Infatti allo stesso tempo riuscivo a farmi trascinare dalle due squadre di Bologna, la Virtus e la Fortitudo! Pazzesco vero!? Inconcepibile!
Nelle V Nere c'erano giocatori come Claudio Coldebella, Roberto Brunamonti, Alessandro Abbio e quel fenomeno di Predrag Danilović (che incontrai di persona durante un camp multisport nel 1992 a Paderno del Grappa, insieme a un certo Francesco Guidolin...), Radoslav Nesterovič, Antoine Rigaudeau, Hugo Sconochini, Alessandro Frosini, Emanuel Ginóbili (che poi è andato a vincere qualcosa in NBA con i San Antonio Spurs), Marko Jarić e Matjaž Smodiš mentre al Pala Dozza oltre all'incredibile tifo della Fossa ad affascinarmi c'era Vincenzo Esposito, Carlton Myers affiancato da Gregor Fučka, Sasha Djordjevic (anche all'Olimpia) Gianluca Basile in campo e Charlie Racalcati in panchina.

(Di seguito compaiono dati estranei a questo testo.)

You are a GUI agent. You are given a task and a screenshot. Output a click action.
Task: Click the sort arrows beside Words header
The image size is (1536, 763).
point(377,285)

Così come a Varese andavano fortissimo i galletti Marco Pozzecco, Andrea Meneghin, Giacomo Galanda, Alessandro De Pol, Glenn Sekunda e in panchina ancora Recalcati.
Oppure i tempi d'oro di Treviso con giocatori come Vinnie Del Negro, Toni Kukoc, Stefano Rusconi (sì lo ammetto, lui era un po' una palla!), Roberto Chiagic, Dennis Marconato, Željko Rebrača, Henry Williams, Tyus Edney, Dan Gay, Marcelo Nicola, Massimo Bulleri, Petar Naumoski e Jorge Garbajosa.
Ma ricordo anche la Virtus Pesaro con Ario Costa, Walter Magnifico e Andrea Gracis.
Se preso singolarmente, Oscar Schmidt era il giocatore che più mi interessava e il lunedì leggevo i tabellini delle sue partite per vedere se aveva superato i 40 punti.

Nomi e cognomi che hanno fatto la storia di uno sport. Uno sport vissuto a stretto contatto col parquet dove si può entrare nei palazzetti senza bloccare un'intera città.
Dove le piccole squadre sono grandi squadra. Chi dice che è uno sport minore, se il cuore batte sempre forte?